■ Testo ■
09.06.2020 – Le 120 giornate e le prove non retribuite.
(a cura di Victor Solaris)

Tra le infinite discussioni sulle riforme strutturali che non possono più aspettare, quando si parla di Enpals ricorre puntualmente anche la proposta che l’ente di previdenza (oggi INPS/FPLS – Fondo Pensioni Lavoratori Spettacolo) riconosca le “giornate di prova” come giornate lavorative, al fine di poter “spalmare” (*) i compensi delle effettive giornate di spettacolo su più giornate per raggiungere il fatidico numero di 2.400 contributi, requisito essenziale per il diritto alla pensione.

Parallelamente e per lo stesso motivo ricorre la proposta che le giornate lavorative per maturare una annualità contributiva vengano abbassate da 120 a 60 o altro ipotetico numero da calcolare sulla media delle prestazioni attualmente rilevate dall’ente.

Per inciso: persino il dott. Ferdinando Montaldi (ex direttore dell’Enpals) ad aprile 2019 in una recente audizione alla Commissione Cultura della Camera ha dichiarato che il numero delle giornate andrebbe abbassato.

(*) A onor del vero, il ricorso allo “spalmo” di cui sopra viene abitualmente effettuato e non risultano verifiche in merito da parte dell’INPS, ma, come vedremo di seguito, è verosimile che sia una operazione border line.

Ebbene, l’intenzione di questo articolo è quello di dimostrare che, quantomeno per coloro che hanno iniziato l’attività dopo il 1 gennaio ‘96, il requisito delle 20 annualità può e deve essere eliminato del tutto!

 

Infatti e purtroppo, per questa fascia di artisti c’è un secondo “paletto” ben più ostacolante: quello sull’importo totale dei contributi versati (montante contributivo), motivo per cui potrebbero non essere sufficienti né il computo delle giornate prova, né l’abbassamento del numero dei contributi.
In poche parole il requisito delle annualità è del tutto inutile!

Altra storia invece potrebbe essere per i musicisti appartenenti al sistema retributivo.
Ma andiamo con ordine e con delle utili premesse, giacché su questa tematica c’è tanta confusione e la stessa Inps non è certo d’aiuto. Provate a leggere qui per rendervene conto.
https://www.inps.it/nuovoportaleinps/default.aspx?itemdir=46855

Tra l’altro, la pagina non è aggiornata dal 2015 !?!

■ Materiale ■
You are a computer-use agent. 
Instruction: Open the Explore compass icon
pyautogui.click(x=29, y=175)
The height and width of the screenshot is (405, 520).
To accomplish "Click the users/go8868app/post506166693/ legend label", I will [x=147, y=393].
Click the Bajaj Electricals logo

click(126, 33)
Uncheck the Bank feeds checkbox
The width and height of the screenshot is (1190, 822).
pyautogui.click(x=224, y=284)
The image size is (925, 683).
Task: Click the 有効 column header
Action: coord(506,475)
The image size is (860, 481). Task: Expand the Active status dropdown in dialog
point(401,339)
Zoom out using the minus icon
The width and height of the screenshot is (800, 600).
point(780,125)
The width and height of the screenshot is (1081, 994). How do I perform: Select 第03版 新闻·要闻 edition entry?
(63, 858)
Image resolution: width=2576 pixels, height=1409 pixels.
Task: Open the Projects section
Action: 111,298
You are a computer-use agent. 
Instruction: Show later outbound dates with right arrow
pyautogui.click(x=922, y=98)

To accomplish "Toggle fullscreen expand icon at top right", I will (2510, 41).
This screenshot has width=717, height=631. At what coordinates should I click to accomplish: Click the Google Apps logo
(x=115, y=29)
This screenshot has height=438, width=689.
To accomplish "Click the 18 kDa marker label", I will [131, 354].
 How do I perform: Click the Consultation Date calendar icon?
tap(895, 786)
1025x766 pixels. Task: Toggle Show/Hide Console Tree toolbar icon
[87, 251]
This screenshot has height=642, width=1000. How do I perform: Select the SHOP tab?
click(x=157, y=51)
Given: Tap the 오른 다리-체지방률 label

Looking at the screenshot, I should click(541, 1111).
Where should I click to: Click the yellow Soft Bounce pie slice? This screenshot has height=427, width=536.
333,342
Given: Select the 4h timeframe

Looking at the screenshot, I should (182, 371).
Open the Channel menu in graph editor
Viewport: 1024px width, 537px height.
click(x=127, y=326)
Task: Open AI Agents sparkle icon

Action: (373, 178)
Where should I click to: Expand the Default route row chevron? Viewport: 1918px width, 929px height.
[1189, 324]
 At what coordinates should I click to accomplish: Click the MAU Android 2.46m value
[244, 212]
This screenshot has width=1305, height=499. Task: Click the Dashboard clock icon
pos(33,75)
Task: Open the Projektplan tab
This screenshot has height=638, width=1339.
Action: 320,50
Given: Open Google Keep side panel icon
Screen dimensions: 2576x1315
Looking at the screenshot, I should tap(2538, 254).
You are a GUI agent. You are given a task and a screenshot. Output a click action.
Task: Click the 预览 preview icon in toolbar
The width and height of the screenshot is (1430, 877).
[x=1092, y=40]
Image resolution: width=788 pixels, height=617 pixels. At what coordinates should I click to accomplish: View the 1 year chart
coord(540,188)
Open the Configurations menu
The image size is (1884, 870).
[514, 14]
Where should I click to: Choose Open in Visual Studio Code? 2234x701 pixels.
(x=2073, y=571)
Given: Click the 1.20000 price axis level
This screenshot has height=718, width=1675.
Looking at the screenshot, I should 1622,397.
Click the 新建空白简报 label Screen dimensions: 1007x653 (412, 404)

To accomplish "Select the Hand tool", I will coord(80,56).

■ Esercizi ■
1. Cita alla lettera il passo del testo sulle 120 giornate Enpals a partire da "Infatti e purtroppo, per" e fino a "al sistema retributivo.".
2. Prosegui il testo sulle 120 giornate Enpals dopo la sua ultima frase.

■ Soluzioni ■
1.
Infatti e purtroppo, per questa fascia di artisti c’è un secondo “paletto” ben più ostacolante: quello sull’importo totale dei contributi versati (montante contributivo), motivo per cui potrebbero non essere sufficienti né il computo delle giornate prova, né l’abbassamento del numero dei contributi.
In poche parole il requisito delle annualità è del tutto inutile!

Altra storia invece potrebbe essere per i musicisti appartenenti al sistema retributivo.

2.
Nota. E’ doveroso premettere che alcune affermazioni che in questo articolo saranno date per scontate non sono scritte da nessuna parte, ma sono ipotesi verosimili basate sulla esperienza cinquantennale dello scrivente.

ALCUNE DELLE ATTUALI REGOLE

COSA S’INTENTE PER ANNO CONTRIBUTIVO?

Per “anno contributivo” si intende ANNUALITA’ e non “anno solare”!
Una annualità è l’insieme di 120 giornate lavorative con regolare contribuzione e, essendo che il primo requisito per il “diritto” alla pensione (quando sarà) è di 20 annualità, facendo una semplice moltiplicazione (20 x 120) è facile realizzare che piuttosto che pensare ai 120 contributi annuali è meglio fare riferimento al fatidico numero di 2.400, che è il risultato della moltiplicazione.

Come dire ancora che per mettere insieme i 2.400 contributi ci si può impiegare l’intero arco della vita lavorativa. O, ancora più semplicemente, se in un anno “solare” non si raggiungono i 120 contributi non è affatto un problema, l’importante è che il totale dia 2.400.

IL “BONUS” DEI CONTRIBUTI D’UFFICIO

Pochi sanno che esiste tutt’ora una sorta di bonus per coloro ai quali, arrivati alla età pensionabile, dovessero mancare dei contributi. Ebbene, solo per questo bonus entra in gioco l’anno solare e non l’annualità.
Il bonus consiste in questo: se in un anno “solare” (appunto) non si raggiungono 120 contributi, ma almeno 60, essi vengono automaticamente integrati a 120.
I contributi d’ufficio vengono accordati per un massimo di dieci anni e non occorre alcuna domanda specifica per l’attribuzione.
Maggiori dettagli alla faq n. 17.

Una particolarità abbastanza rara, ma non impossibile.
Può anche capitare che i 2.400 contributi possano essere messi insieme in pochi anni.

E’ il caso dei musicisti che suonano nei “piano bar” dei grandi alberghi o sulle navi che battono bandiera italiana. Sicuramente questi musicisti non hanno problemi di annualità.


LA DATA DEL 1 GENNAIO 2016 SEGNA UN IMPORTANTE “SPARTIACQUE”

Per un facile prosieguo della lettura è bene sapere che coloro che hanno iniziato una qualsiasi attività lavorativa a partire da tale data appartengono al cd. “contributivo”, che va a sostituire il vecchio sistema, quello “retributivo”

C’è notevole differenza di regole e trattamenti tra i primi e i secondi.
Inoltre, occorre fare attenzione al termine “contributivo” perché potrebbe essere fuorviante. Intatti, entrambi i “sistemi” sono basati sul versamento dei contributi, la differenza sta nel calcolo per l’importo della pensione che ai primi è ottenuto da una complessa media degli stipendi degli ultimi anni di lavoro, mentre per i secondi la futura pensione sarà calcolata su quanto effettivamente versato. Un po’ come nelle pensioni integrative private.
Per altri  dettagli si veda la faq n. 15

COME NASCE IL FATIDICO NUMERO DEI 2400 CONTRIBUTI?
E cosa c’entrano le giornate di prova?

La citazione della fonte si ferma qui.